I just finished reading this book, and it hit me harder than anything I've read in a long time. I'm not even sure why. I always knew about the holocaust, although I didn't know much about France's hidden children. It's frightening, but the book is not all horrible. There are loving moments, safe micro-moments. Magic. Trees, flowers, mountains, stars. It makes the deaths that much more a loss.


While I don't want to give away all, because I recommend reading it, I am going to reference the end here. The MC is twelve at the beginning of the book, and sixteen when it finishes. The boy she finally reunites with is two years older. At the end, they are getting ready to cross the border into Switzerland, and have decided they will move to New York. Start life anew, look forward. I teared up. I did the math. They were two years older than my parents.

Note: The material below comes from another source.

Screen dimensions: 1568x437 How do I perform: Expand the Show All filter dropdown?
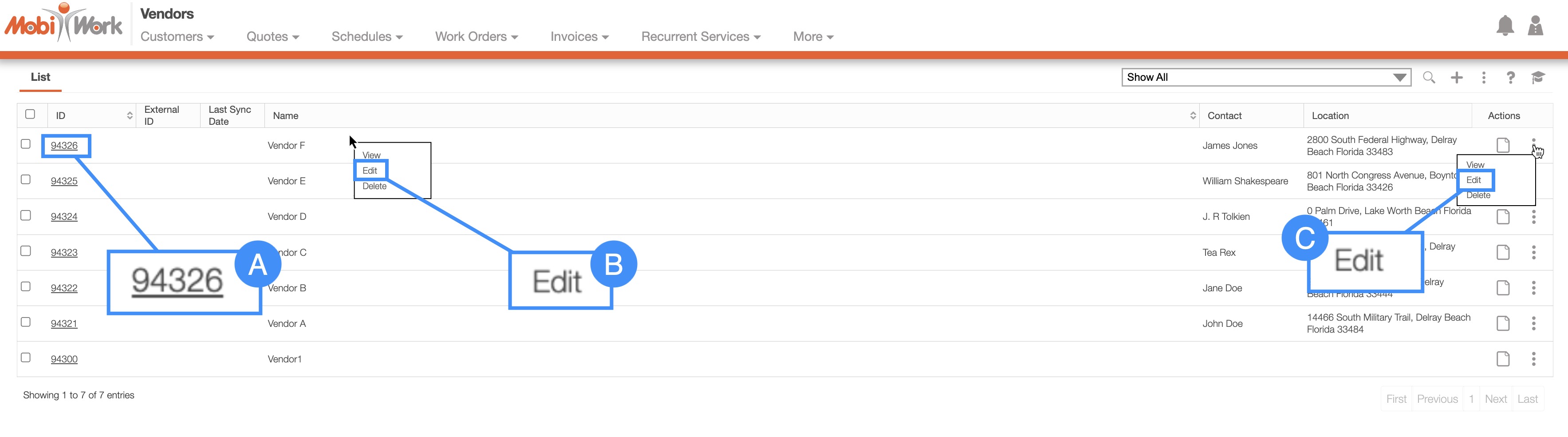click(x=1265, y=77)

Until I was 13, we lived in a neighborhood where a lot of our parents or grandparents were immigrants, mostly Jewish. The characters' tales were the stories of people in our building. My mother, who escaped from Iraq, never shared stories that included fear. In fact, she didn't speak of it much at all. I assumed she was trying to be American, looking forward, not back. But most of the immigrants were European. These were parents of friends, women my mother played cards with, people we saw in the elevator. We knew something awful had happened in Europe and that Germany was responsible, but we never experienced that fear and horror.


There is no epilogue in the book, but I see it clearly. Me, my friends, the children playing tag, riding bikes, walking to school together, we were where the story goes. The people carrying the loss and awful memories play cards, sip coffee, go shopping, cook dinner, and hopefully, feel safe and free. Their children did. We were a happy epilogue.